Nigeria airstrike kills scores at crowded market, officials dispute target
Three military jets struck Jilli market on the Borno-Yobe border, with witnesses fearing more than 100 civilians dead as officials insisted the target was a militant enclave.

Scores were feared dead after Nigerian airstrikes hit a crowded market in Jilli village on the Borno-Yobe border, with witnesses and rights groups saying the blast tore through civilians as military officials insisted they had targeted militants.
Early accounts from residents and a local councillor put the death toll at least 200 feared dead, while other reports said more than 100 civilians, including children, were killed and many more were injured. The attack struck Jilli’s weekly market in northeastern Nigeria, a region that has spent more than 15 years under the shadow of Boko Haram and the Islamic State West Africa Province, or ISWAP.
The Nigerian Air Force said the operation was part of Operation Hadin Kai and described the site as a terrorist enclave and logistics hub. Military officials said the strike was intelligence-driven and claimed it hit fighters riding motorcycles in restricted areas. Yobe State officials also defended the operation, saying the area had been used as a Boko Haram stronghold.
Amnesty International and witnesses offered a sharply different account. Witnesses said three military jets bombed the crowded market, raising fresh questions about how the target was identified and whether civilians had been properly protected. The clash between the official account and the testimony from the ground has deepened a longstanding credibility gap around Nigeria’s counterinsurgency air campaign.
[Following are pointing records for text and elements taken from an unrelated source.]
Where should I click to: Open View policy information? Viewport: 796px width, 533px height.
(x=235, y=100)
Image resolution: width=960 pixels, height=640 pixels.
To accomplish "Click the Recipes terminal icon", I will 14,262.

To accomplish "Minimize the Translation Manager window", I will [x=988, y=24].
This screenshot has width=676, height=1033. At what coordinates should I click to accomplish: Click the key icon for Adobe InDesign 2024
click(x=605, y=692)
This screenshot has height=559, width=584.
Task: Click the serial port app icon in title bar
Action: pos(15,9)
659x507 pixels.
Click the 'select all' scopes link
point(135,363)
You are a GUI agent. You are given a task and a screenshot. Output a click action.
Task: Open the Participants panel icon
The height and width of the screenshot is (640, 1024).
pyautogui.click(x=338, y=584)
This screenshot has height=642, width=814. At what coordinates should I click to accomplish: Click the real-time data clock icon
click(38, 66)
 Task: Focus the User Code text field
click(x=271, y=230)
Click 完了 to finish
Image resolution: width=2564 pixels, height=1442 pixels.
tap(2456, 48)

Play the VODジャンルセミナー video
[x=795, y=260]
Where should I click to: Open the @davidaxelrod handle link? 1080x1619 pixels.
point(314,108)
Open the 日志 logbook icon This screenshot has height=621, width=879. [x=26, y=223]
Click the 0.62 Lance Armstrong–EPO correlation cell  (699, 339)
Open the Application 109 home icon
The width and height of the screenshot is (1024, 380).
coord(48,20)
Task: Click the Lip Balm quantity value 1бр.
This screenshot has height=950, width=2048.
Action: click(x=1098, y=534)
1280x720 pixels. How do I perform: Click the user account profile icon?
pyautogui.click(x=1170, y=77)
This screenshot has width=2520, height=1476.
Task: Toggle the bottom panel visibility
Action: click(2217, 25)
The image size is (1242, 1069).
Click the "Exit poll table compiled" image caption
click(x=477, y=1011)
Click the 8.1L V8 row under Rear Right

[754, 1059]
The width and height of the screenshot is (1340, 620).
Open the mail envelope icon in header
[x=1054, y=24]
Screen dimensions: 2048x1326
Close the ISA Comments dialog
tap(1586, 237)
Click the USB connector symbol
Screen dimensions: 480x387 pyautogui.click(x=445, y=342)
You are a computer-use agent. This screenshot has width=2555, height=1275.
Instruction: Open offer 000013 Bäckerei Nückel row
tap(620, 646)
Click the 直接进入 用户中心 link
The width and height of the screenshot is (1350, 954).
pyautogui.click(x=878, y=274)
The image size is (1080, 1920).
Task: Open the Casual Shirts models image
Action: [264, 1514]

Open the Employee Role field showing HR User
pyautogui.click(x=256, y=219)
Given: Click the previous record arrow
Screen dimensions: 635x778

The strike landed in an area where civilians have long lived alongside the violence of insurgency, displacement and repeated military operations. Jilli lies along a border corridor that has become a flashpoint in the fight against Boko Haram and ISWAP, and the latest deaths have again focused attention on intelligence failures, rules of engagement and the burden borne by communities caught between militants and the state.
The episode also intensified criticism from opposition figures and renewed demands for accountability in the northeast, where civilian-harm allegations have repeatedly fueled fear and distrust. With the toll still disputed, the one point no side can escape is the scale of the human loss in a market that should have been full of trade, not bodies.